Wedbush Securities Inc., a full-service brokerage and self-clearing firm headquartered in Los Angeles, was fined $1.5 million by the Financial Industry Regulatory Authority for violating the Securities and Exchange Commission’s Customer Protection and Net Capital rules, and for related supervisory and books and records failures.
“Firms have a fundamental responsibility to safeguard the securities of their customers,” said Susan Schroeder, FINRA’s executive vice president, department of enforcement. “The Customer Protection and Net Capital rules are important components of investor protection, and member firms must have reasonably designed and maintained systems and supervision to ensure both that they comply with the rules’ requirements, and detect and remediate any weaknesses.”
The SEC Net Capital Rule regulates the ability of broker-dealers to meet their financial obligations to customers by requiring broker-dealers to maintain a minimum amount of net capital and to compute their net capital in accordance with specified formulas.
FINRA found that, during a five-month period in 2015 and 2016, Wedbush was net capital deficient, ranging between $10.5 million and $59.4 million. The deficiencies resulted from Wedbush’s failure to take required deductions when valuing certain certificates of deposit for purposes of computing its net capital, according to FINRA.

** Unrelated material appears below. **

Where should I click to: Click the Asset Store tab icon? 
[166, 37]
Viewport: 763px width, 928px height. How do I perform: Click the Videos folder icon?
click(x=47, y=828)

The SEC Customer Protection Rule creates requirements to protect customers’ funds and securities. To ensure that customers could recover their assets in the event of the broker-dealer’s insolvency, the rule requires the broker-dealer, which maintains custody of customer securities, to obtain and maintain physical possession or control over certain of those securities.
From 2009 to 2016, FINRA found that Wedbush repeatedly violated the possession or control requirement of the Customer Protection Rule by creating and/or increasing deficits in the quantity of securities it was required to keep in its possession or control, and holding customer assets in locations that were not protected from claims by third parties.